Anew Vatican foundation for atheists and agnostics will not be aimed at the likes of Richard Dawkins and Christopher Hitchens because the Vatican sees them as atheistic fundamentalists, closed to dialogue.

According to Archbishop Gianfranco Ravasi, president of the Pontifical Council for Culture, the Vatican department in charge of the new foundation, the Vatican is only interested in a “noble atheism or agnosticism, not the polemical kind — so not those atheists such as [Piergiorgio] Odifreddi in Italy, [Michel] Onfray in France, Hitchens and Dawkins.” Archbishop Ravasi said he saw such atheists as closed to dialogue, who view truth with “irony and sarcasm” and who tend to “read religious texts like fundamentalists”. Rather, he said the new initiative, called the Courtyard of the Gentiles, wants to reach out to an open-minded atheism – what he also calls a “qualified atheism” – and to do so through encounter and discussion.

Benedict XVI has long been interested in the possibilities of dialogue with atheists. As cardinal he took part in debates and cowrote books with prominent intellectual atheists such as the German philosopher Jürgen Habermas and the Italian politician Marcello Pera.

The Courtyard of the Gentiles will attempt to replicate such encounters through a series of major meetings and events across Europe, the first taking place in Paris next March at the Sorbonne (the University of Paris). Meetings will also take place in Britain, but under the more easily understood title of the Garden of Unbelievers.

Archbishop Ravasi said the aim of these events will be to “search for truth” and to “show atheists the seriousness of theological thought”. He said the Church views faith and science not in conflict but on different levels and that the new initiative aims to look for “harmony not union” with non-believers. Benedict XVI first hinted at the idea of such a foundation during his annual message to senior Vatican officials last December.
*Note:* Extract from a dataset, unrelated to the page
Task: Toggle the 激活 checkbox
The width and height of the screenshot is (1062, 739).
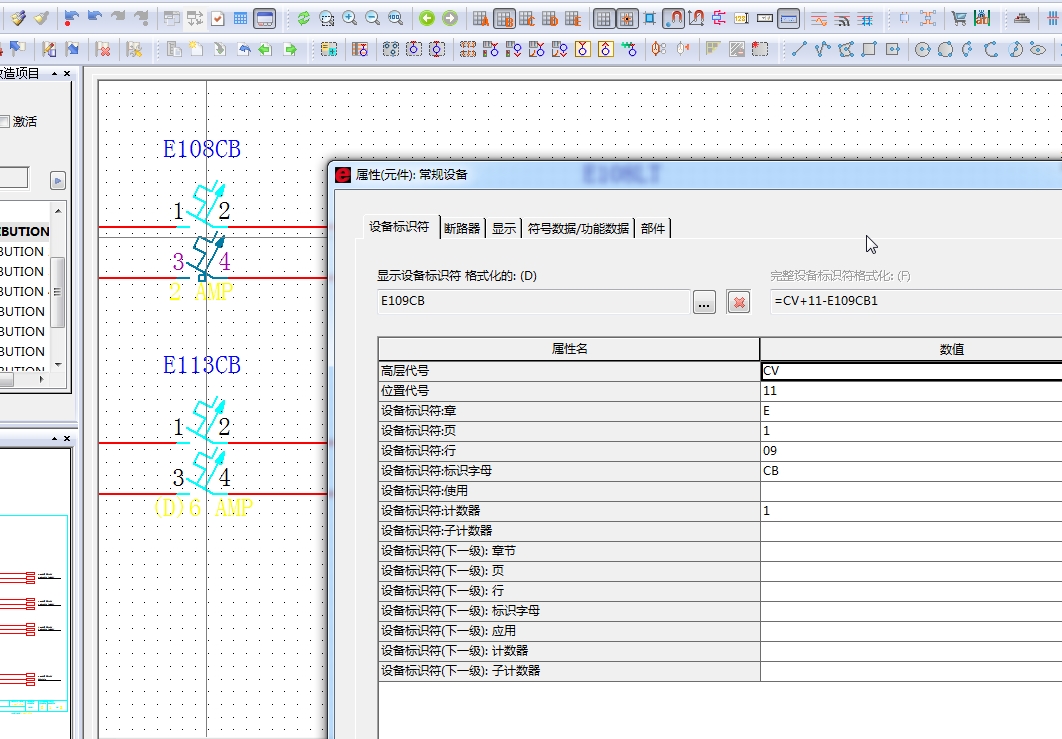Action: (x=5, y=121)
Referring to how the Gospel led to the creations of western monasticism, and with it, western culture, he said: “As the first step of evangelisation we must seek to keep this quest alive; we must be concerned that human beings do not set aside the question of God, but rather see it as an essential question for their lives.” Christians, he said, must therefore “have at heart even those people who consider themselves agnostics or atheists” and that they must be offered a way to “in some way latch on to God, without knowing him”. Although the Pontifical Council for Culture has traditionally had the responsibility of reaching out to non-believers, this new initiative may become part of the Pontifical Council for the New Evangelisation, the new dicastery which Benedict XVI is rumoured to be planning to establish dedicated to re-evangelising the increasingly secularised West.

It is also rumoured that Archbishop Ravasi is to replace Cardinal Dionigi Tettamanzi as Archbishop of Milan. Archbishop Ravasi may then be succeeded by Fr Enrico Dal Covolo, a Salesian expert in early Christianity who led the Pope’s Lenten retreat this year.

But, as always, such changes are hearsay and impossible to know for sure.